**Featured image credit to afar.com
When staying in Jerusalem, choose Abraham Hostels. I have stayed there three times, and for good reason! It’s clean (one of the most important points for me), and it serves an extensive daily breakfast. The hostel is as social or as private as you want it to be – you’ll never be bored, or angry that people are waking you up in the night. While staying there, there was a musical open mic night that my father actually played at with a guitar from the common area! The staff is helpful and wonderful, and will help set you up on one of their tours; for example the West Bank tour I took, which takes you to three Palestinian cities in one day and was an incredible and necessary experience.
Another fantastic thing about Abraham is that it’s a mere 3-minute walk from Mahane Yehuda shuk, one of my favorite places in the whole world.
Why is it so amazing? You will shortly find out…
WARNING: You are about to see a lot of food porn. I cannot be blamed for your stomach grumbles. All places mentioned are in Jerusalem!
The featured photo displays the beautiful, heaping abundance you can see in the shuk (a loud, lively market with many and varied sellers of fresh, local fruits and vegetables, bread, sweets, dried goods, cell phone covers, you name it!). It captures the gorgeous colors of the tavlinim (spices), and it captures your senses too…
It had been 4 years since I’d experienced the glory of the shuk… the wandering around and never being able to find your way back to that spot, the way you go in the same entrance but the shops have seemed to rearrange depending on the time of day, the heaps of fresh dates or bright pomegranates.
The sight of this sundial building was an exciting welcome back to a place where I love to get lost.
I’d be tempted to buy a piece of every one of the many types of halva, a sweet treat made of sesame…
To linger a while at the candy stall pretending to be a child again…
I love the ANONYMITY of the shuk. Crowds of people shopping for their week, not to mention all the Jewish grandmothers swarming on Friday morning before Shabbat. I was warned that if they ran over me with their wheeled carts, it was my fault.
At first, I was too shy to jump into the action, speak to the sellers, shout and bargain on their level. But as I got reimmersed in Hebrew, my tongue and my tastebuds jumped back into the amazing food adventure that is Israeli and Middle Eastern cuisine.
Just a few samples…
On our TALMA food tour, we visited…
this pita master, whose bakery I unfortunately can’t remember, though it was on the outskirts of the shuk. We had Georgian cheese bread, khachapuri, at corner restaurant Khachapuria; hummus and falafel at Rachmo; and smooth sorbet at Mousseline to finish it all off- all conveniently located on the corner of HaEshkol Street.

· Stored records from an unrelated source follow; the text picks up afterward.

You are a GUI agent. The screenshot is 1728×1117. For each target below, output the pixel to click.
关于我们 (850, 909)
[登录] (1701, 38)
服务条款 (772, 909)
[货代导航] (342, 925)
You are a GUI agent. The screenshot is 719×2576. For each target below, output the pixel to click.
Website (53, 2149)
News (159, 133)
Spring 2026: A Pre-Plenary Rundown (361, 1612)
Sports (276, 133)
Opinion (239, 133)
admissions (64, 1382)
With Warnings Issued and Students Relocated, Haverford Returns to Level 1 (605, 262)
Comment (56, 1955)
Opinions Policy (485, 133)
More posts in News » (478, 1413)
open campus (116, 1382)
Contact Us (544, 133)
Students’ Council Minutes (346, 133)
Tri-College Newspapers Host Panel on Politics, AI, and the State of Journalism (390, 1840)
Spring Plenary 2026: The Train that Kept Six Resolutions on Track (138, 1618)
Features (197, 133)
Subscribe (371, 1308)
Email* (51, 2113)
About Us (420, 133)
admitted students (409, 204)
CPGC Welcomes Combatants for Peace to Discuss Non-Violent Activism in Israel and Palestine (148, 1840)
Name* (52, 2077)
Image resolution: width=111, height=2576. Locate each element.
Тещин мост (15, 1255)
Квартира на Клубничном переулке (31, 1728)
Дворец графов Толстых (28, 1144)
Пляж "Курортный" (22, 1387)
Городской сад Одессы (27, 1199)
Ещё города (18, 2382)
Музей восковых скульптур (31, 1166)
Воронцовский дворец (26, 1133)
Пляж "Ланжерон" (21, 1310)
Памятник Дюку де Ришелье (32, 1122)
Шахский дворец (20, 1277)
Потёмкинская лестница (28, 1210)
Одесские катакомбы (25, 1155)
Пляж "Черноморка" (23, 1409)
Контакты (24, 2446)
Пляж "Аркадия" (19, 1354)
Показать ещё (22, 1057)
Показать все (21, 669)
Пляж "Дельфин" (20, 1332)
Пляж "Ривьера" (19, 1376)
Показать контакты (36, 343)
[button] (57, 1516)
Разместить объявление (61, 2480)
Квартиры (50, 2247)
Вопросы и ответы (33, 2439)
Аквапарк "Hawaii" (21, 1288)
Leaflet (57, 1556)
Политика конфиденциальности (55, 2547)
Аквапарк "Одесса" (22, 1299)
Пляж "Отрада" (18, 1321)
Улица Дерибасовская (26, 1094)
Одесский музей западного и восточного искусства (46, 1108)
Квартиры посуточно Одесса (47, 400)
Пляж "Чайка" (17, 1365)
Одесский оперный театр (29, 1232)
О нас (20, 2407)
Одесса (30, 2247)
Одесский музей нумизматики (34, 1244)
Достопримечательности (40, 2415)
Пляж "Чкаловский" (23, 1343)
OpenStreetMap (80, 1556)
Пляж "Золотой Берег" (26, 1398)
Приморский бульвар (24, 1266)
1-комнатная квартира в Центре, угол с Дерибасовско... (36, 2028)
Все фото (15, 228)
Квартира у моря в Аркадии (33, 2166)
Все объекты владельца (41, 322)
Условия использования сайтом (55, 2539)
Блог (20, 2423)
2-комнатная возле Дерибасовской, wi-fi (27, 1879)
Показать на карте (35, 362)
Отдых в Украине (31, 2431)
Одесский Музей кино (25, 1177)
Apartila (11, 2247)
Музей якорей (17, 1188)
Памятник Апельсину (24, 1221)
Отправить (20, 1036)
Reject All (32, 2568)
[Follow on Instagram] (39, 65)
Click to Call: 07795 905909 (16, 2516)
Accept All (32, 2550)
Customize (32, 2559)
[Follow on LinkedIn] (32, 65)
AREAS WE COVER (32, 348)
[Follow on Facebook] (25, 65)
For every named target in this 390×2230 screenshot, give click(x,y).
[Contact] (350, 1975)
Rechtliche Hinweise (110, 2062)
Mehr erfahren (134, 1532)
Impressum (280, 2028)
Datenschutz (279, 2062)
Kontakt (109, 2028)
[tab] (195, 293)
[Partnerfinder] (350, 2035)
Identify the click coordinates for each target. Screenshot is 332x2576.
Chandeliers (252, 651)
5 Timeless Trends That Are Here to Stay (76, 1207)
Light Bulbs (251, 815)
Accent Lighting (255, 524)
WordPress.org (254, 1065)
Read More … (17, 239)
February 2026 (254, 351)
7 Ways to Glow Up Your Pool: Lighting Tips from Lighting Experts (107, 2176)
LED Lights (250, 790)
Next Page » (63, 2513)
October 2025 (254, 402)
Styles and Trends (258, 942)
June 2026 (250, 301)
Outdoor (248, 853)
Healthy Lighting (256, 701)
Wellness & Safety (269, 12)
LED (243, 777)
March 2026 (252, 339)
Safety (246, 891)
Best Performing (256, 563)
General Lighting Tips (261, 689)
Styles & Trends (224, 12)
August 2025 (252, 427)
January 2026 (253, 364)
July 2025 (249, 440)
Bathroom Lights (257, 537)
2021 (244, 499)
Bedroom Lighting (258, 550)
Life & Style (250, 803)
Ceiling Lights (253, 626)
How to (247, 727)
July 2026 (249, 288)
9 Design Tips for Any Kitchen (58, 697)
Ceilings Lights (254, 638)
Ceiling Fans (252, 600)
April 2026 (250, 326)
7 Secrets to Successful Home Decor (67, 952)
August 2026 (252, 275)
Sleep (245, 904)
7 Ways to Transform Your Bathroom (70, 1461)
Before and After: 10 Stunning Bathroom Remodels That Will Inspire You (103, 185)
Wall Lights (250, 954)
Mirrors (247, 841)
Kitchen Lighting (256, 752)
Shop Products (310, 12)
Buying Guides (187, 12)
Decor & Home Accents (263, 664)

Though I learned about cheap, delicious and kosher-meat Rachmo on the food tour, I was not blessed by its amazing kubbe until later. Kubbe (koo-beh) are a type of semolina dumpling with minced meat inside. The soup has many varieties, including a sour lemon one (Kubbe Hamusta) which is my favorite, but the one shown here is Kubbe Adom with beets.
I frequented the restaurant Azura, also a kosher meat restaurant with the works – and famous for its hummus. It has many different types of hummus and rice, traditional dishes like kubbe and some things like surprised me, like oxtail, goulash, and moussaka… naturally, as I am also a Greece-lover, I had to try that one. You can see they serve you with pickles and pita, and for good measure there’s a mountainous plate of hummus heaping with chickpeas, egg, and parsley.
Because it was meat-only, there’s NO BECHAMEL in this!!! It was still unbelievable!
I had to capture what the bread stalls look like, but don’t have good enough pictures myself. Credit to afar.com:
You can see bagels, large round pastries with sesame seeds, and the green one is pita or laffa (soft, “Iraqi pita”) with zaatar, a Middle Eastern spice. And when the fresh challah comes out on Fridays, you couldn’t keep me away. (Culture note for Czechs: challah is like vánočka except softer and chewier.)
BONUS: So this doesn’t have anything to do with Mahane Yehuda, but I wanted to mention our “cookout night” in the woods just outside Jerusalem.
Everyone helped out chopping vegetables, seasoning… There was lots of food, which we all cooked ourselves outside on huge pans/poyke pots. It was a typically awesome Israeli experience!